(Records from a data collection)
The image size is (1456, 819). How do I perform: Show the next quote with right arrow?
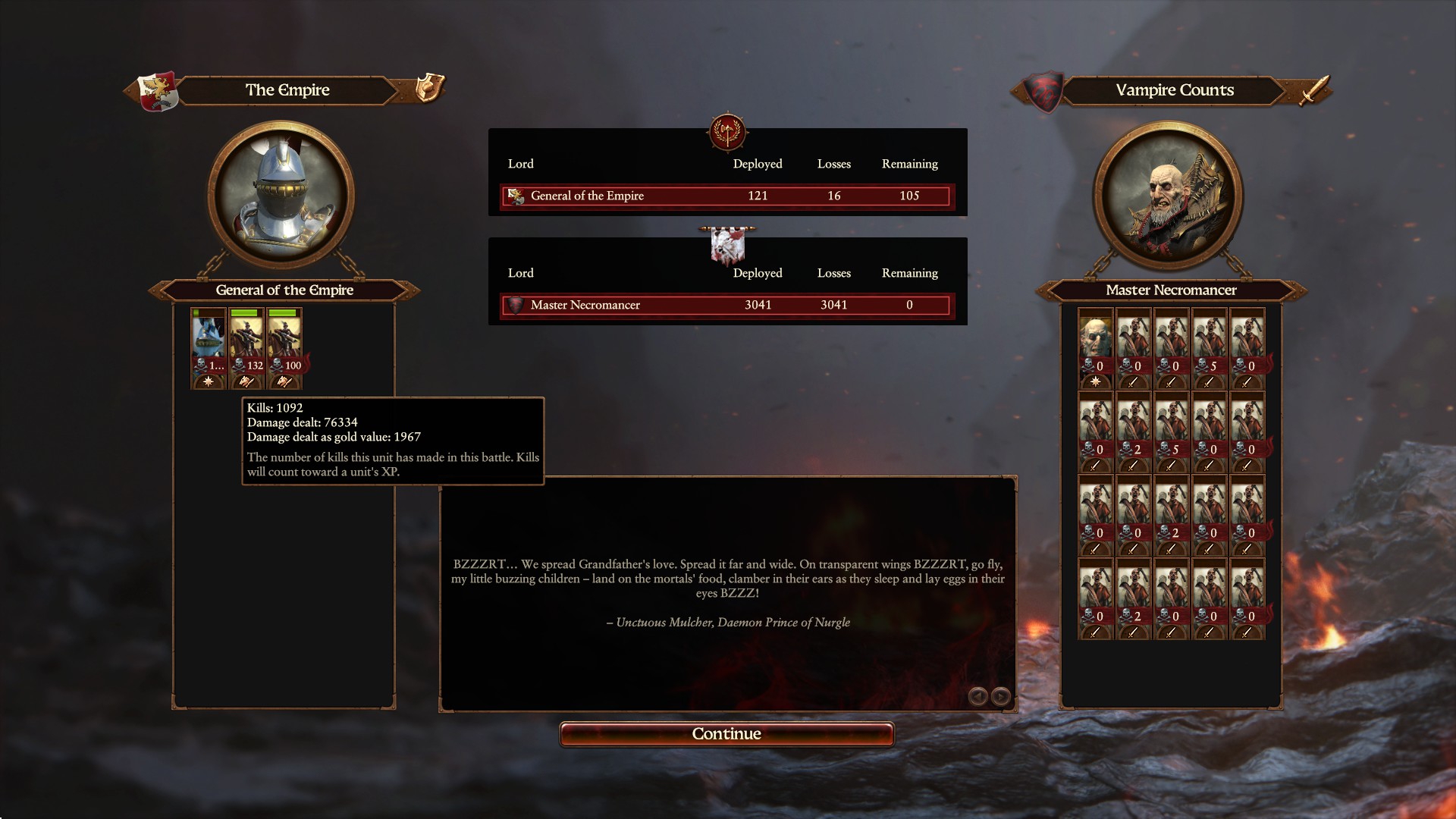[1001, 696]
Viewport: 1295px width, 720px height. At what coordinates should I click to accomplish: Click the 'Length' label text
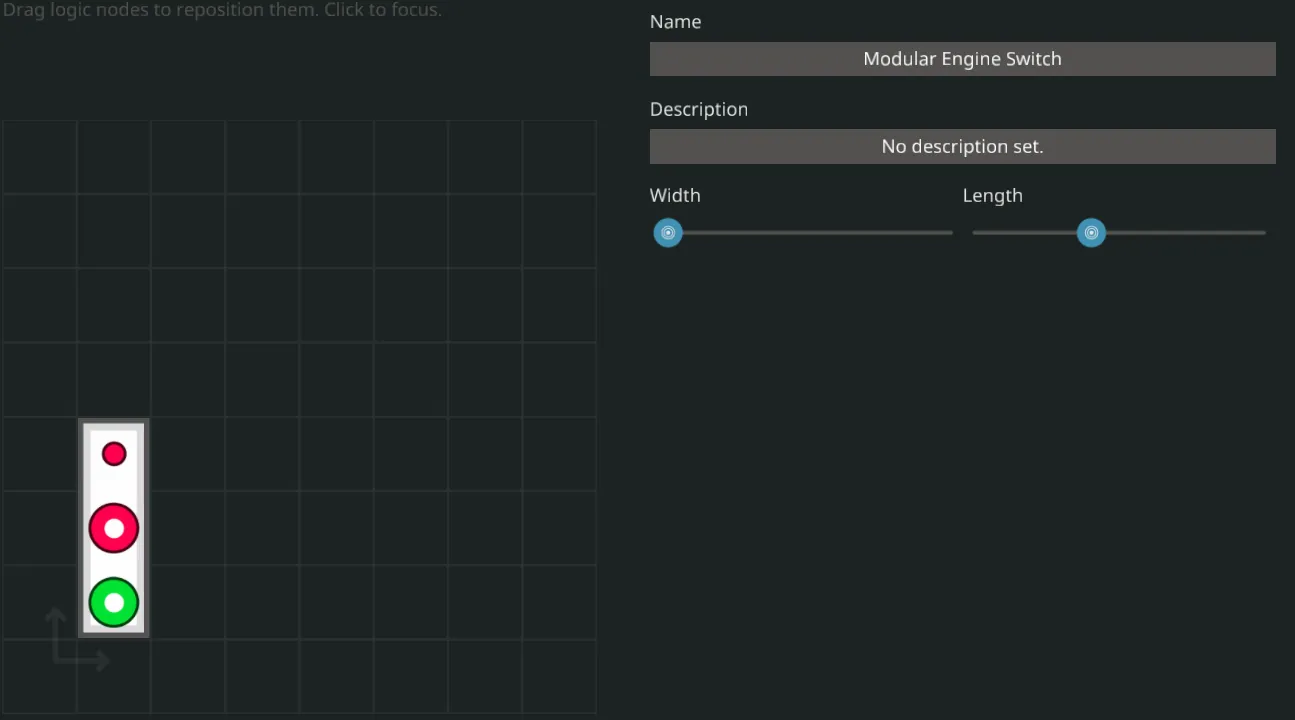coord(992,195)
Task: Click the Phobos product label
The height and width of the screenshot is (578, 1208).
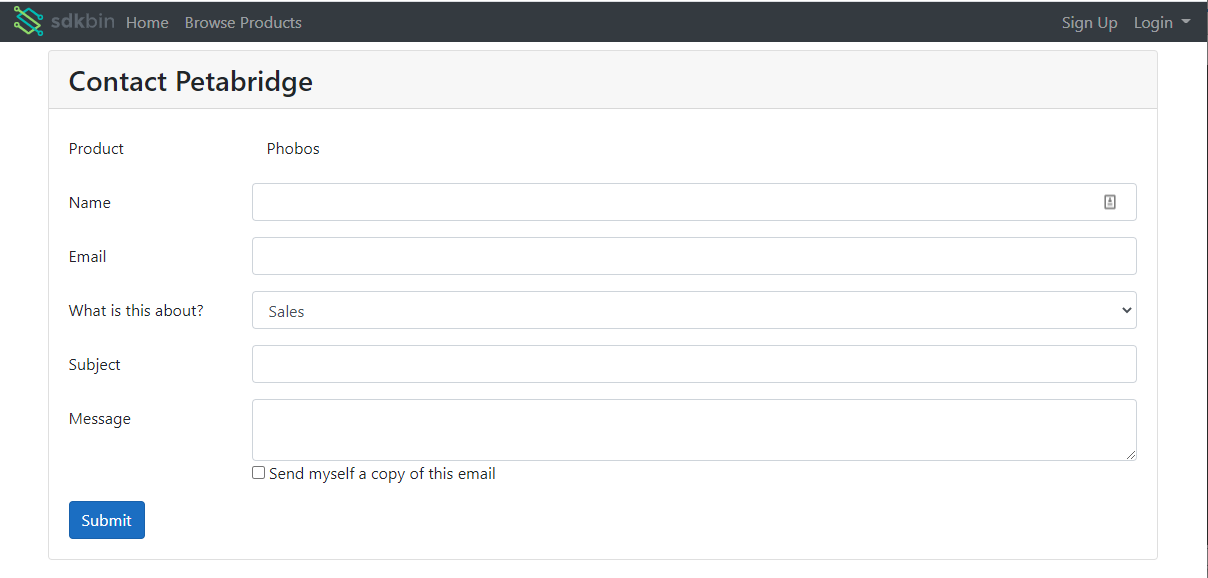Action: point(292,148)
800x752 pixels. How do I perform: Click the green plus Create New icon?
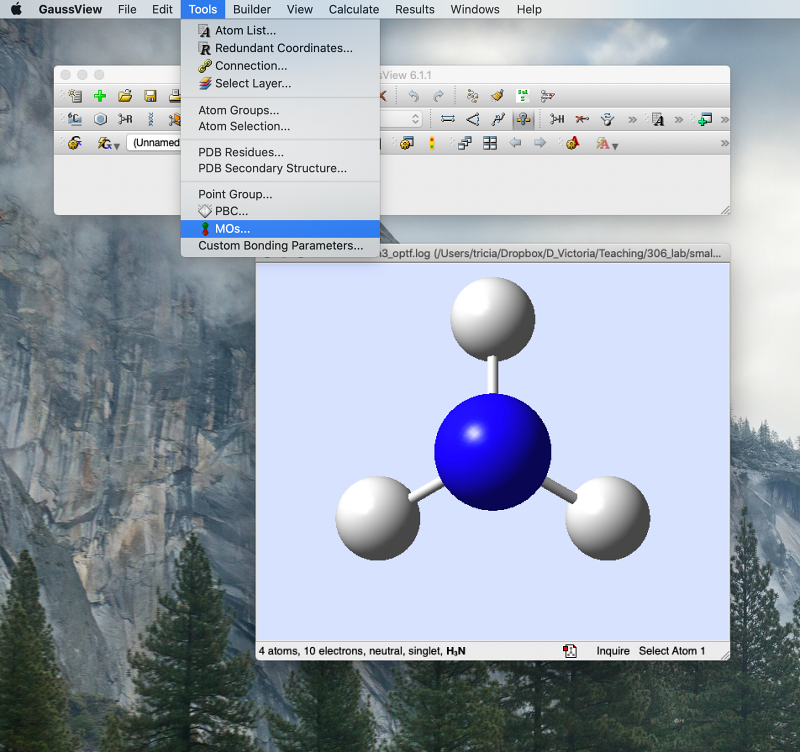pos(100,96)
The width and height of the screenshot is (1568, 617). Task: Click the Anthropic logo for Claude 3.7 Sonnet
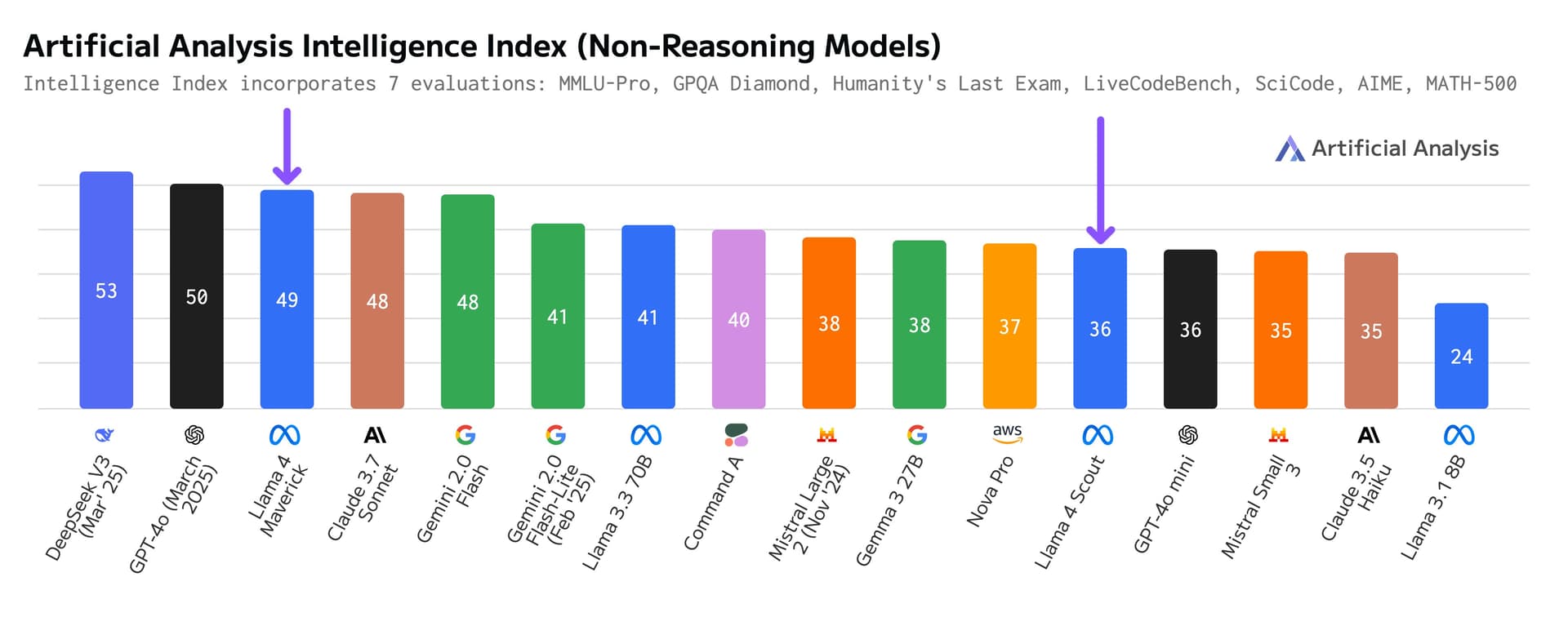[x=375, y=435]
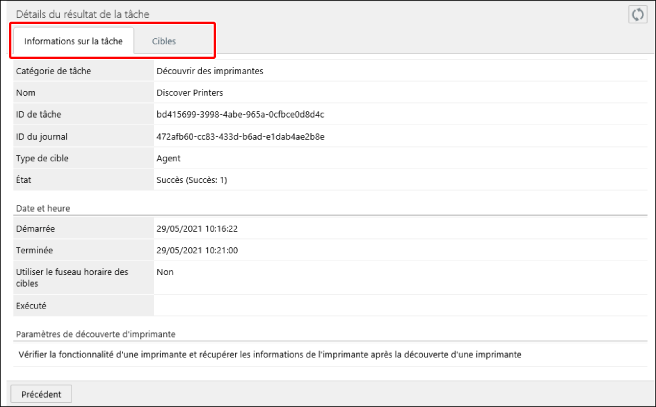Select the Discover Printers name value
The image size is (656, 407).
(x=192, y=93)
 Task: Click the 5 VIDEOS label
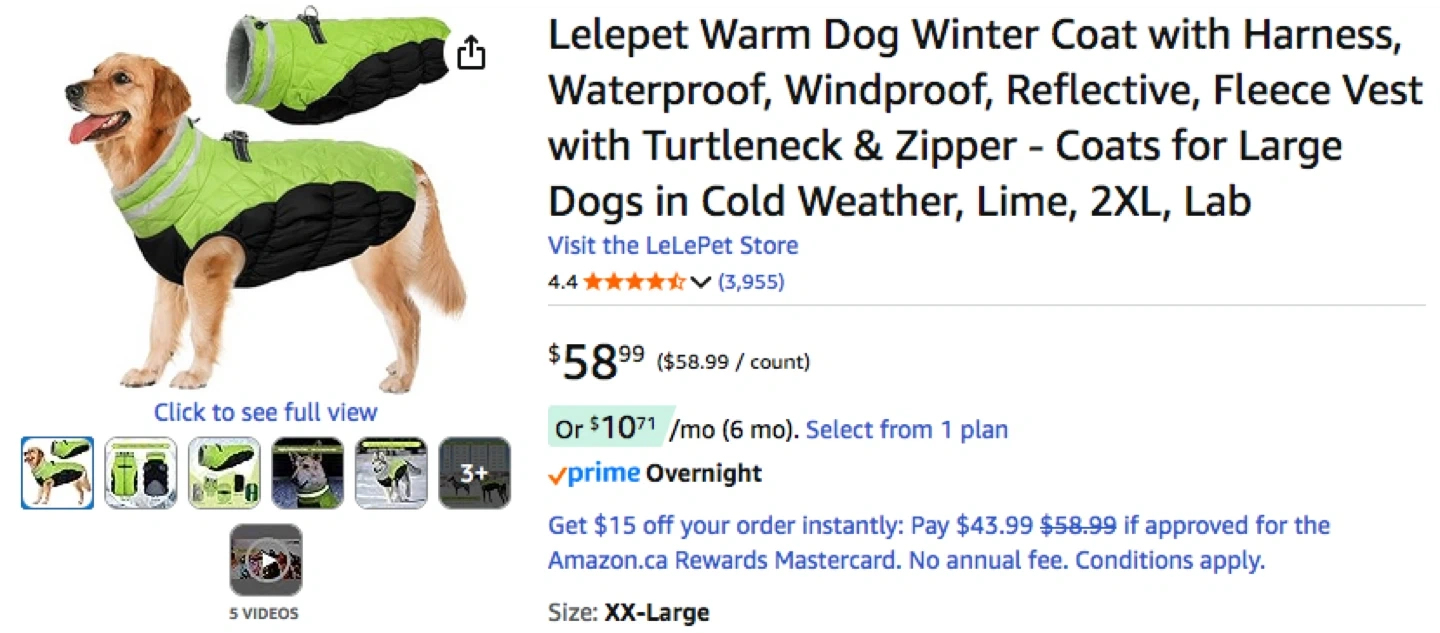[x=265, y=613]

### AIM:
Reproduce every entry above word for word, leaving out the pictures.

### SOLUTION BELOW:
The image size is (1456, 819). How do I perform: Show the next quote with right arrow?
[1001, 696]
Viewport: 1295px width, 720px height. At what coordinates should I click to accomplish: Click the 'Length' label text
coord(992,195)
Task: Click the Phobos product label
The height and width of the screenshot is (578, 1208).
Action: point(292,148)
800x752 pixels. How do I perform: Click the green plus Create New icon?
pos(100,96)
The width and height of the screenshot is (1568, 617). Task: Click the Anthropic logo for Claude 3.7 Sonnet
[x=375, y=435]
Select the Discover Printers name value
The image size is (656, 407).
(x=192, y=93)
 Task: Click the 5 VIDEOS label
[x=265, y=613]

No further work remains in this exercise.